> **EXERCISE TASKS**:
a - Decide whether each statement below agrees with the gardening blog post, answering yes or no and quoting the deciding words from the post: (i) The Djeena golden plant yielded exactly three tomatoes. (ii) All nine of the young watermelons showed blossom end rot. (iii) The Marshall's bags held moisture less well than cloth shopping bags.
b - Pick up the gardening blog post after its final sentence and write the next part.

> **READING PASSAGE**:
☆ ☆ ☆ ☆ ☆ ☆ ☆

Heirloom tomato seeds. It’s early in the season yet to be planning for next spring, but my Djeena golden plant is dead. I got exactly 3 tomatoes, all of which were first chewed by a big fat horn worm, before her stem rotted for some reason.
Here is one of them all ripe and pretty (and slightly wilted) on the right:
Maybe it’s because of the scarcity, but the Golden Girl tasted so tart and delicious. And it wasn’t just me. Gordon and Eddie thought she was yummy too.
So I saved her. I think. Unless I let her seeds germinate by fermenting too long. But I think they’re ok. Nice and fuzzy like the random seeds I bought in the rainbow packet originally.
Got some beautiful watermelon plants – Charleston Gray – growing in reusable grocery bags. I’m going to go ahead and embarrass myself by publishing some assumptions without first doing research.
Container gardening poses challenges with moisture sometimes more so than gardening in the ground
Cloth bags don’t hold moisture all that well (hence people posting things like “it’s impossible to over water”)
Water- fucking- melon should probably receive plenty of water, Yeah?
I’ve been a bit of a stingy waterer thus far
And now for the drum roll………
Presenting Blossom End Rot!
So far it only seems like 2 of the 9 babies are affected. And now I solemnly swear to water them every day until they are nearly ripe (if we are so blessed to make it that far) and I will at that point withhold water for the sole purpose of sweetening.
Out of curiosity Silas and I cut into one. He said, “I bet it’s red inside!” I said, “I bet it’s white.” Well, guess who was right?
They smell fantastic and are surprisingly sweet for being so little.
(Now, let’s just cross our fingers that it’s not a real calcium deficiency.)
$1 apiece. Marshall’s bags. Huge and less porous than the cloth kind of shopping bag, so holds moisture better. I would call it a successful experiment. I have indeterminate heirlooms overtaking six foot bamboo stakes and producing lovely fruit, all contained within these colorful bags.
These came from Burpee’s heirloom assortment, which I did my best to examine for differences hoping to reap the greatest probable variety.

☆ ☆ ☆ ☆ ☆ ☆ ☆

> **DATASET CONTENT**:
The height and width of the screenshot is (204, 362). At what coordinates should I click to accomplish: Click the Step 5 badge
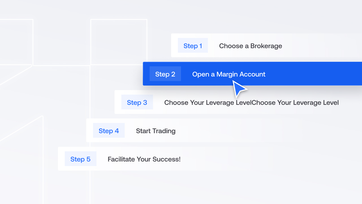click(x=81, y=159)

☆ ☆ ☆ ☆ ☆ ☆ ☆

> **ANSWER LIST**:
a -
(i) Yes: "I got exactly 3 tomatoes"
(ii) No: "So far it only seems like 2 of the 9 babies are affected."
(iii) No: "Huge and less porous than the cloth kind of shopping bag, so holds moisture better."

b -
It worked pretty well, because so far I have tasted a cuostralee:
A pink brandywine:
Lots of golden sunbursts:
A black krim and a couple of djena lee’s golden girls (r.i.p. djena’s girl….best tangy flavor but the stem rotted somehow):
And a hundred and fifty million red currants (separate seed pack) but still not too many to keep up with eating them fresh. And they’re the best!
Next summer I would like to put the tomatoes into the ground, mostly because of my own ideals about what a real garden should look like. But honestly, this is working out really well. The cheapy bags hold plenty of soil, they are sturdy enough to move around a bit, and the bamboo stakes do pretty well supporting everything. I do think my supports move a bit too much and maybe that’s why my djena’s girl died. Not sure. But overall, I claim success! Would recommend.
But one mystery remains. What the hell is sticking out of my tomato stakes?
A little seedling volunteered itself in my compost pile. So I stuck it in one of the bags and it grew into a lovely vine that I trellised to the fence.
I got really excited with all the flowers! So many spaghetti squash were coming! (Counting the proverbial chickens) I wondered what is the best way to store them? Decided that I would let them fully ripen and cure them outside until my fingernail wouldn’t pierce the skin and then store them on shelves in the basement on cardboard. Yea! Got it all figured out – – – Thanks, Google!
Then the happy hopeful flowers started dropping off with nothing to show for. What happened? But hey wait, there were a few flowers with fat little fruit behind them. These must be my squash. Ok so maybe I won’t have 17 squash that need storage, but there are five squash right here certainly.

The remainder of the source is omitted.